Crítica | Black Mirror: Bandersnatch

Apesar do formato inovador, longa não consegue superar a superficialidade.

Foto: Divulgação/Netflix

É complicado analisar um roteiro que se desdobra em diferentes rotas, de acordo com as ações dos espectadores. Contudo, após encarar os principais desfechos de Bandersnatch, o filme-interativo e inédito de Black Mirror, todas as peças deste quebra-cabeça foram devidamente reunidas para definir o veredito final sobre a nova obra da Netflix.

E, com isso, vamos ao que realmente interessa!

Em Bandersnatch, seguimos a trajetória de Stefan (Fionn Whitehead), um jovem programador que se dedica a adaptar um livro de fantasia em um jogo, mas que logo começa a questionar o próprio conceito de realidade. Nessa premissa, os espectadores entram como coautores da trama, realizando as escolhas que determinam o destino de Stefan.

Para costurar as diferentes versões da realidade de Bandersnatch, David Slade, o responsável pelo amargo Metalhead (quinto episódio da última temporada de Black Mirror), assume a direção.

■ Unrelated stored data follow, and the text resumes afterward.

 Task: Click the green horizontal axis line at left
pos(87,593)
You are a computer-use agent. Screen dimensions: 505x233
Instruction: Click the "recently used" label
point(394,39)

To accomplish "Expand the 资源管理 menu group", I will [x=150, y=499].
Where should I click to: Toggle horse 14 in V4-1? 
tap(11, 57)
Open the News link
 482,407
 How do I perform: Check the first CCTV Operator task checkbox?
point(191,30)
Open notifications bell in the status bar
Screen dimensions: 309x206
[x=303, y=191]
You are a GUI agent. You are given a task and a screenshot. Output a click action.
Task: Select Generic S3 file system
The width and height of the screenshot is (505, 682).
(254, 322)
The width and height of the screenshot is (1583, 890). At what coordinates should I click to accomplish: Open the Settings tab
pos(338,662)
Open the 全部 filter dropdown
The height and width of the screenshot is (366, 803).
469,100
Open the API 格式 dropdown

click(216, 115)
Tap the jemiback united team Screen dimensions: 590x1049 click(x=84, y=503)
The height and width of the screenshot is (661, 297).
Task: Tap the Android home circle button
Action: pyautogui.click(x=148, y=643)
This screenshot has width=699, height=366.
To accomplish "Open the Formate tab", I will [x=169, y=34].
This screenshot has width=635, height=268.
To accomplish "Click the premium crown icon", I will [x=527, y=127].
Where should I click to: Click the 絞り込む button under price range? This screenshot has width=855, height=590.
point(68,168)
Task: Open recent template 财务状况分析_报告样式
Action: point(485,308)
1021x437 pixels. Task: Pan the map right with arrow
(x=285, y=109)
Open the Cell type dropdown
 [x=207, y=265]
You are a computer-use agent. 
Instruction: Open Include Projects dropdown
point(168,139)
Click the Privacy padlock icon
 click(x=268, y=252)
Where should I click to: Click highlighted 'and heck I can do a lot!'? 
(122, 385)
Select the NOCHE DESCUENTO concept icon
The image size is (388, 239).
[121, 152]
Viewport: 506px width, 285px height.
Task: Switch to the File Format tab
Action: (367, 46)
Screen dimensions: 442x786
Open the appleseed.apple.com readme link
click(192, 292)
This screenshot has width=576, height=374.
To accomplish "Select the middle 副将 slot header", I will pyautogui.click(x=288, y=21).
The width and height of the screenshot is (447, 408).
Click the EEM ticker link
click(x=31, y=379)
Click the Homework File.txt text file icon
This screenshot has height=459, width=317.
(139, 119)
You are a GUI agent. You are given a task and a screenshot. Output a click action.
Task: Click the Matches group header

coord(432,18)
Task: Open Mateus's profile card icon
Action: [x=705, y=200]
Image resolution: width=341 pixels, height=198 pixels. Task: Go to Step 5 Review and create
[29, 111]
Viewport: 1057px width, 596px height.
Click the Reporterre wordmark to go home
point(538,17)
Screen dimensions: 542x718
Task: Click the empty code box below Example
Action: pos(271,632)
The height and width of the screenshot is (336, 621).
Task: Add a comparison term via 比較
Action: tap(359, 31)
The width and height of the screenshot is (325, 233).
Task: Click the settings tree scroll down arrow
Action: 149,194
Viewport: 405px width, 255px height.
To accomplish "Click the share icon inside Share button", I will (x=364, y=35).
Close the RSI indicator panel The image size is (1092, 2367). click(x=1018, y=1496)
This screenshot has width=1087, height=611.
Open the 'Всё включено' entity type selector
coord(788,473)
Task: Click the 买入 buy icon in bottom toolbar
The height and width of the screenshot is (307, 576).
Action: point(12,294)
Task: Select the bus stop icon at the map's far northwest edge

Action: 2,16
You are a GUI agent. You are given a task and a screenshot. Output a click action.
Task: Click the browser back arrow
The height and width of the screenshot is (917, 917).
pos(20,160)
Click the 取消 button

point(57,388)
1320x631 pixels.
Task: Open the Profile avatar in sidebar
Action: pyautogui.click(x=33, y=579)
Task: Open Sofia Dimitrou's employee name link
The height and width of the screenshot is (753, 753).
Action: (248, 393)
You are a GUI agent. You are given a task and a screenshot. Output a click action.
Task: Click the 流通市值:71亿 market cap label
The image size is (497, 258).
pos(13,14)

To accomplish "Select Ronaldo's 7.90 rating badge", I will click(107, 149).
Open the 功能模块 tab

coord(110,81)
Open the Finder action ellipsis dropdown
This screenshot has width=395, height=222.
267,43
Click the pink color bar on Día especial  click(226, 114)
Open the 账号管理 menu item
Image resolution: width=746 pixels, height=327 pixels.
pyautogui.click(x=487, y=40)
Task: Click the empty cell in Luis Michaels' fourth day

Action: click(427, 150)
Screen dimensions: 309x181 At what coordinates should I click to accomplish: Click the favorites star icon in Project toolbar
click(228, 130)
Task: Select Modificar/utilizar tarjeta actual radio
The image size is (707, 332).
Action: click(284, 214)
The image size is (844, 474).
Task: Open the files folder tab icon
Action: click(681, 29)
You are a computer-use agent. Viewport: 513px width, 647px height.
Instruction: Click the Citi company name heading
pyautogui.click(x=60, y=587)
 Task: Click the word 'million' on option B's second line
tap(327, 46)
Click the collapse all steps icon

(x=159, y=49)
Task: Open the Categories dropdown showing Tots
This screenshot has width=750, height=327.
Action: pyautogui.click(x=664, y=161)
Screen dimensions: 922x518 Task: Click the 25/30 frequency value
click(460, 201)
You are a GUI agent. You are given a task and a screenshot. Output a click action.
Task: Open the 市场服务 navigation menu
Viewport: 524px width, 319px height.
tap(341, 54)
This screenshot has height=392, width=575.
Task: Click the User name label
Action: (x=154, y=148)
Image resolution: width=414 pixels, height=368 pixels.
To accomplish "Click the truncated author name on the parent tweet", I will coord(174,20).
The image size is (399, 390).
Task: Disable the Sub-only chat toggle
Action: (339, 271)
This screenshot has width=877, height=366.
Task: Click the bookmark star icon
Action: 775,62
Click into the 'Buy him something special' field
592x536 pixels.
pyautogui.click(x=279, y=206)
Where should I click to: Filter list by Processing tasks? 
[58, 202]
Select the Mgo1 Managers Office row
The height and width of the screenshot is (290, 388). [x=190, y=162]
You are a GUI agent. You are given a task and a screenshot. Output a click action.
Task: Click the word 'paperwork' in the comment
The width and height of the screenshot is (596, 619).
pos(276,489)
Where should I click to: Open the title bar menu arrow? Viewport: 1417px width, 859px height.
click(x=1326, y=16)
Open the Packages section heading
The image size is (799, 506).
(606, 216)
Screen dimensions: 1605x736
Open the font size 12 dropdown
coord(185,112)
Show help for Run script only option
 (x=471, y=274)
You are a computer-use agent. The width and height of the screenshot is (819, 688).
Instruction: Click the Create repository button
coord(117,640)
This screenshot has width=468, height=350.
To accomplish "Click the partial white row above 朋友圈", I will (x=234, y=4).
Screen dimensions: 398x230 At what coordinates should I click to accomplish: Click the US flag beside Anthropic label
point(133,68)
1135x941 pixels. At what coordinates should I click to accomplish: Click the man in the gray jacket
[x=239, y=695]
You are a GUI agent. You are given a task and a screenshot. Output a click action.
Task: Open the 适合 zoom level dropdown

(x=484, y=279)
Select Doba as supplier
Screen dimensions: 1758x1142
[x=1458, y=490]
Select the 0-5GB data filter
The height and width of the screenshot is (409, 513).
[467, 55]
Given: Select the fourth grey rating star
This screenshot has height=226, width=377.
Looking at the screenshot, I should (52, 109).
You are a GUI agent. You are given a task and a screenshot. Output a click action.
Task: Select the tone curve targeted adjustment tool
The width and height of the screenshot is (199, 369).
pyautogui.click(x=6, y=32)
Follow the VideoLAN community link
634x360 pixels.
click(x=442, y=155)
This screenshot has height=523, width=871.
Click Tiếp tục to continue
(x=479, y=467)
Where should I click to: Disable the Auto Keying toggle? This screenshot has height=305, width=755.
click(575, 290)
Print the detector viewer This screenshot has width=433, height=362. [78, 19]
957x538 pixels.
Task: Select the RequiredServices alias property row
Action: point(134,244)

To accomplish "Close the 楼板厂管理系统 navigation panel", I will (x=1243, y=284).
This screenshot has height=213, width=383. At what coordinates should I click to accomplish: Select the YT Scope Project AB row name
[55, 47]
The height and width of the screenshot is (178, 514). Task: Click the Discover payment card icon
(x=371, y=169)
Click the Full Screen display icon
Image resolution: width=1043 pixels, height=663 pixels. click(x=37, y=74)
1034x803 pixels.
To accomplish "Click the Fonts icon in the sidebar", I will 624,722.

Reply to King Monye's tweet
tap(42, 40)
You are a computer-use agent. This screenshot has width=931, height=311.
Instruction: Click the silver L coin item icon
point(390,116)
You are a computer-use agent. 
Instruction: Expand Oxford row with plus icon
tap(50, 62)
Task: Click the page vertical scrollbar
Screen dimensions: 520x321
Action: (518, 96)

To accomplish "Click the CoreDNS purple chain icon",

Dessa vez, portanto, para surpreender algumas expectativas, a sua direção é primorosa e com eficiência, Slade conduz os espectadores pela trama sem perdê-los entre os diversos trajetos da história (quase) ousada do filme.

De inicio soa um meio de entretenimento adequado, aliás, o formato inovador, que preenche o evento com escolhas da trama realizadas por nós, soa tentadora aos olhos inocentes. Contudo, logo encaramos a verdadeira face de Bandersnatch: um ciclo de eventos vazios e degenerativos, que tornam a experiência, inicialmente agradável, em um evento repetitivo e desinteressante.  

Cabe destacar que a opção de nos oferecer a oportunidade de redefinir nossas decisões, para explorar novos eventos, é ousada, visto que o gênero interativo se propõe, normalmente, a seguir em uma linha contínua, sem segundas chances, com o intuito lógico de fornecer ainda mais peso às nossas decisões.  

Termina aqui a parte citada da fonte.